The character I admire the most has to be Simon. Then maybe Piggy or Ralph. But Simon is a symbol of the good of human nature. Simon helps the "lilluns" reach the fruit, he gives Piggy his meat, and admires nature in his special spot in the island. He represents human instinct, but not the bad kind, not the one of selfishness and savage, but of goodness and kindness to everything as a whole. The sad part is that there aren't many people like Simon, and in the end, he is taken over by the evil, the "darkness", the "beast" that exists in the savage kids, and essentially in everyone. And sadly, before he could tell everyone his discoveries.
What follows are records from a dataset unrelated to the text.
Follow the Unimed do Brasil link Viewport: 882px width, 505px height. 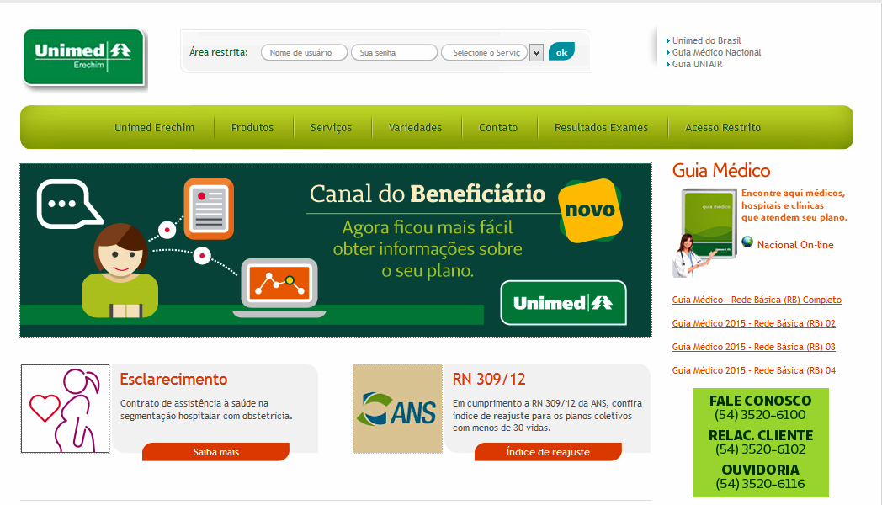[x=706, y=40]
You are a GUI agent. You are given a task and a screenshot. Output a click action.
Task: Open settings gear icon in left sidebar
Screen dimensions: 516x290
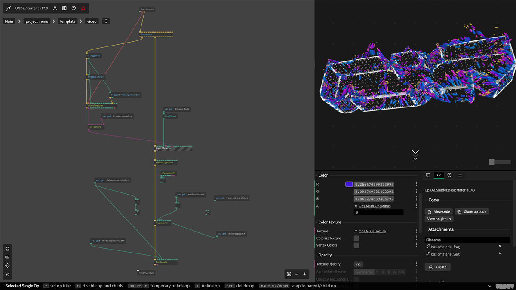coord(7,266)
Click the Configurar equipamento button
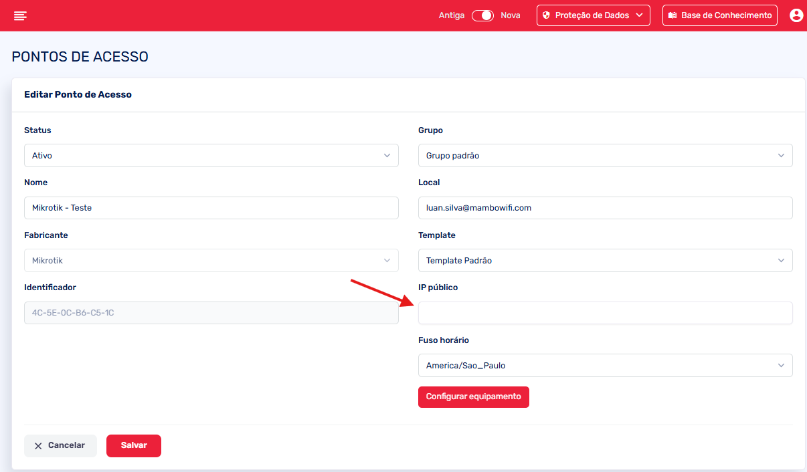Image resolution: width=807 pixels, height=472 pixels. (473, 397)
What i find quite strange is that in the end, the savage tribe is saved by their own device. That's funny, and it didn't really seem fitting to the book's nature. But it worked to it's advantage, as it signify's the loss of innocence in the boys.

When people say that this book is unrealistic, I ask them, "Well have you ever got stuck in an unknown Island with a bunch of kids you don't know for a couple of months?"
The children in the island represent society. Using children as a symbol only makes the effect of the novel stronger. A society that would rather listen to their instincts than reason (Piggy), the book plainly displays the darkness and evils of mankind in a nightmarish and cruel way, and perhaps that's why some people refuse to accept the main ideas of the book.

Rating: 5 stars
Summary: A very intriguin book
Review: this book shows the inocence of a child and the agreciveness of nature. teaches some people a leason that not all that you see is what it seems. As the traped students show there agresivenesss towards the book.